Oh Canada, terre de nos aïeux ?

Rédaction
1 juillet 2020

Crédit visuel : Pixabay

Par Caroline Fabre – Rédactrice en chef 

Alors que le Canada célèbre aujourd’hui son 153ème anniversaire, la pandémie de coronavirus bat toujours son plein à travers le monde. Si chaque année, le 1er juillet, date de la fête nationale, est célébré à coups de rassemblements et de fêtes à travers le pays, cette année semble couper à la tradition. Certes, la COVID-19 y est peut-être pour quelque chose, mais un mouvement baptisé #cancelcanadaday, initié par le site internet Idle No More a vu le jour sur les réseaux sociaux, et semble avoir pris de l’ampleur ces dernières semaines. En quoi consiste-t-il ?

Si les rassemblements de plus de 50 personnes sont toujours interdits, il semblait évident que les festivités liées à la fête nationale se dérouleraient en ligne. Mais, malgré les mesures mises en place pour la célébrer dûment, accordons-nous sur le fait que cette année restera mémorable, en de nombreux points. 

2020 restera entre autres marquée comme étant une année pivot dans la lutte contre le racisme systémique, et plus particulièrement racisme systémique perpétré envers la communauté noire. Le mouvement Black Lives Matter a pris de l’ampleur au sein de la société suite à l’assassinat de George Floyd par la police.

Vous ne voyez peut-être pas le rapport entre le titre de cet éditorial et le paragraphe précédent ? Il est pourtant bien simple : la lutte contre les discriminations, et la puissance des réseaux sociaux. 

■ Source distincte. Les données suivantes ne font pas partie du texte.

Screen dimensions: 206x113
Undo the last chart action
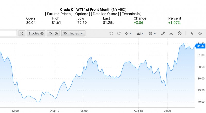(x=111, y=33)
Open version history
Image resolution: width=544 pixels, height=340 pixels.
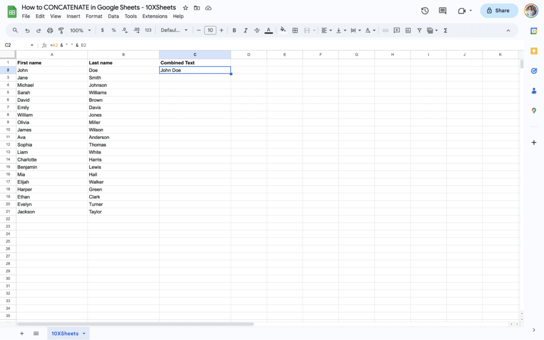coord(423,10)
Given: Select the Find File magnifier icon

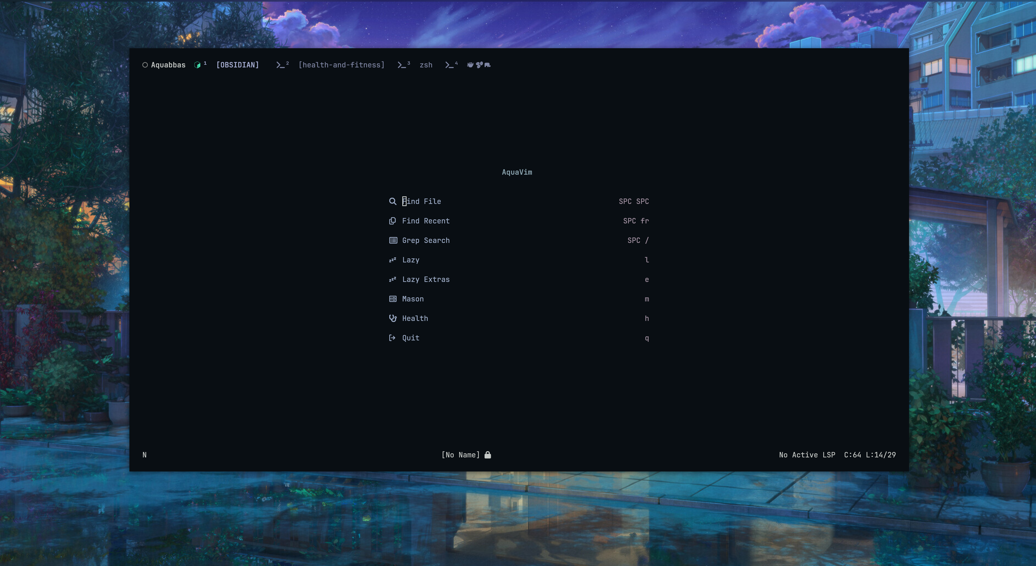Looking at the screenshot, I should click(x=393, y=201).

Année sous le signe des protestations 

Succédant ironiquement au mois de juin, le mois national de l’histoire des autochtones, le premier juillet est, chaque année, l’immanquable rendez-vous des canadien.ne.s. Si la fête nationale rime avec rouge et blanc, bières, et feux d’artifice, pour une autre partie de la population, cette journée commémore également les massacres perpétrés à l’encontre de la communauté autochtone, le colonialisme, et le rappel constant des inégalités qui frappent les communautés minoritaires. Une journée pleine de réjouissances, vous en conviendrez. 

Mais cette année, un peu partout sur le web fleurissent les témoignages et les injonctions à ne pas célébrer la fête nationale, sous le hashtag #cancelcanadaday, en souvenir des promesses non tenues par les politiques, des traités non aboutis, et des inégalités que subissent les autochtones au quotidien. Un pan de l’histoire du pays est délaissé, quasiment laissé pour mort. C’est une bien belle leçon d’égalité que nous avons là.

Quelles mesures ont été prises par le gouvernement canadien à l’égard de ces dernières alors que le monde est entré dans un état d’urgence sanitaire ? Certes, des fonds ont été débloqués, et quelques livraisons de matériel médical ont été effectuées, mais tout cela a été jugés insuffisant par plusieurs chefs, qui déplorent l’absence de personnel. Encore une fois, preuve bien trop concrète du manque d’intérêt du gouvernement pour son propre peuple.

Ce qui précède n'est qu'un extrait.